Job Scheduler and pgagent error investigation

Matthew Gwillam
Matthew Gwillam

Investigating erroring jobs and logs.

The edb job scheduler in EPAS uses pgagent for it's functionality.

Finding the pgagent errors

Based on the scheduler being pgagent, you can extract, both the error of the code and the jobstep that fails, using the following query. The following is equally valid for for both EPAS and community postgres.

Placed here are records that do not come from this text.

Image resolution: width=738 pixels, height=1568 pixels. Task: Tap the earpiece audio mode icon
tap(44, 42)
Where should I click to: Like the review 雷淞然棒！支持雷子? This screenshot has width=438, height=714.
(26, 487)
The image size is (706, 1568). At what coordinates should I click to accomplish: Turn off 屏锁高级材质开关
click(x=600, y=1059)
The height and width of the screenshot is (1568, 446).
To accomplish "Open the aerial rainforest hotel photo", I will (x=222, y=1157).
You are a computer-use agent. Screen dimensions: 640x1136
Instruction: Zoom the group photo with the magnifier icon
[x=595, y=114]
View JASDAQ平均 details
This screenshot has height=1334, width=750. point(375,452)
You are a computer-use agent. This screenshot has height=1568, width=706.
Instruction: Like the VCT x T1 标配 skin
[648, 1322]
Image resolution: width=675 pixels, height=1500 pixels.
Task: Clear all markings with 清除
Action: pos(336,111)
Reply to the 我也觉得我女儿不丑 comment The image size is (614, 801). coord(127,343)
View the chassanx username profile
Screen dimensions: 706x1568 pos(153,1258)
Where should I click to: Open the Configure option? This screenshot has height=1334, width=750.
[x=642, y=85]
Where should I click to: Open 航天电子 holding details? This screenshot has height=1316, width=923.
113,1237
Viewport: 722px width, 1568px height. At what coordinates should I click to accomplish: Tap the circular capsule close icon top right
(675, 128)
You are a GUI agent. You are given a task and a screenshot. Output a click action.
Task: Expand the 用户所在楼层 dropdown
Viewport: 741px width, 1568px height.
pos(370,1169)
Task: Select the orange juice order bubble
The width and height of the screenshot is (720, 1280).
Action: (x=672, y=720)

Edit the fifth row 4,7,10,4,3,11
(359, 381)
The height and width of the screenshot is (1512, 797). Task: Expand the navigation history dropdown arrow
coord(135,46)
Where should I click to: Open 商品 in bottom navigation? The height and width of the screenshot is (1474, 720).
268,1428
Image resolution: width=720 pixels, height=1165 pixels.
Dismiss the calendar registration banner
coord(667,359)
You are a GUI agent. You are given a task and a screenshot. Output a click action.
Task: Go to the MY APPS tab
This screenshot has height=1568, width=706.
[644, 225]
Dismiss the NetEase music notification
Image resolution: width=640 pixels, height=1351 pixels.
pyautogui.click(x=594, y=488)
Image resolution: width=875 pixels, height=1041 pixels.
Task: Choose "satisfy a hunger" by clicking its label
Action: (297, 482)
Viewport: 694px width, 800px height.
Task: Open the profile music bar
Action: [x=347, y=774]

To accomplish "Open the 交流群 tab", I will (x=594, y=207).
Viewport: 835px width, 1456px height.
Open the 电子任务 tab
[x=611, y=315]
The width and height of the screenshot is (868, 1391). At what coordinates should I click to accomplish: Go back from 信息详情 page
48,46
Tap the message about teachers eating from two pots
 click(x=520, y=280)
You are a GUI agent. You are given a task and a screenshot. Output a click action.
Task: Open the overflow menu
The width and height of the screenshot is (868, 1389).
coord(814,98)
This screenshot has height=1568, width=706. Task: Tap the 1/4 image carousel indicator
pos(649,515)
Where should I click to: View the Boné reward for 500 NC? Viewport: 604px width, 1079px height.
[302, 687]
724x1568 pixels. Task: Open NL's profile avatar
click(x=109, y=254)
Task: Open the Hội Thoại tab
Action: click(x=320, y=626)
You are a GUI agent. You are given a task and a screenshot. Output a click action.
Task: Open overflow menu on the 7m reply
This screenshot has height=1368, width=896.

select j.jobid,j.jobname,js.jstname,js.jstcode, jsl.jslstart,jsl.jsloutput
from pgagent.pga_job j, 
pgagent.pga_jobstep js,
pgagent.pga_joblog jl,
pgagent.pga_jobsteplog jsl
where j.jobid=js.jstjobid
and j.jobid=jl.jlgjobid 
and js.jstid=jsl.jsljstid
and jsl.jsljlgid=jl.jlgid
and js.jstjobid=j.jobid
and jsl.jslstatus !='s' 
and jl.jlgstatus !='s' 
order by jl.jlgstart desc,j.jobid,js.jstname asc;

The above query will generate results only where effectively a jobstep has failed. The particularly useful fields are ..

  1. js.jstcode
  2. jsl.jsloutput

These 2 fields will provide the jobstep code and the error message, as we are after failures, generated for that particular jobstep.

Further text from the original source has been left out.